YARN Service Examples

This document describes some example service definitions (Yarnfile).

Apache web server - httpd (with registry DNS)

For this example to work, centos/httpd-24-centos7 image must be included in docker.trusted.registries. For server side configuration, please refer to Running Applications in Docker Containers document.

Below is the Yarnfile for a service called httpd-service with two httpd instances. There is also an httpd proxy instance (httpd-proxy-0) that proxies between the other two httpd instances (httpd-0 and httpd-1).

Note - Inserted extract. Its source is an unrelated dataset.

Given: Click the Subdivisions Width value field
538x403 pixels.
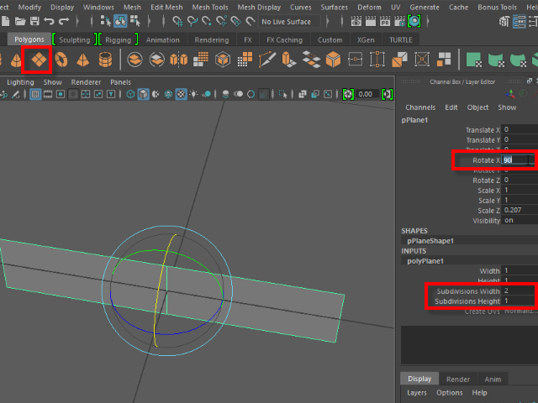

Note this example requires registry DNS.

{
  "name": "httpd-service",
  "version": "1.0",
  "lifetime": "3600",
  "components": [
    {
      "name": "httpd",
      "number_of_containers": 2,
      "artifact": {
        "id": "centos/httpd-24-centos7:latest",
        "type": "DOCKER"
      },
      "launch_command": "/usr/bin/run-httpd",
      "resource": {
        "cpus": 1,
        "memory": "1024"
      },
      "configuration": {
        "files": [
          {
            "type": "TEMPLATE",
            "dest_file": "/var/www/html/index.html",
            "properties": {
              "content": "<html><header><title>Title</title></header><body>Hello from ${COMPONENT_INSTANCE_NAME}!</body></html>"
            }
          }
        ]
      }
    },
    {
      "name": "httpd-proxy",
      "number_of_containers": 1,
      "artifact": {
        "id": "centos/httpd-24-centos7:latest",
        "type": "DOCKER"
      },
      "launch_command": "/usr/bin/run-httpd",
      "resource": {
        "cpus": 1,
        "memory": "1024"
      },
      "configuration": {
        "files": [
          {
            "type": "TEMPLATE",
            "dest_file": "/etc/httpd/conf.d/httpd-proxy.conf",
            "src_file": "httpd-proxy.conf"
          }
        ]
      }
    }
  ],
  "quicklinks": {
    "Apache HTTP Server": "http://httpd-proxy-0.${SERVICE_NAME}.${USER}.${DOMAIN}:8080"
  }
}

This Yarnfile is already included in the Hadoop distribution, along with the required configuration template httpd-proxy.conf. First upload the configuration template file to HDFS:

hdfs dfs -copyFromLocal ${HADOOP_YARN_HOME}/share/hadoop/yarn/yarn-service-examples/httpd/httpd-proxy.conf .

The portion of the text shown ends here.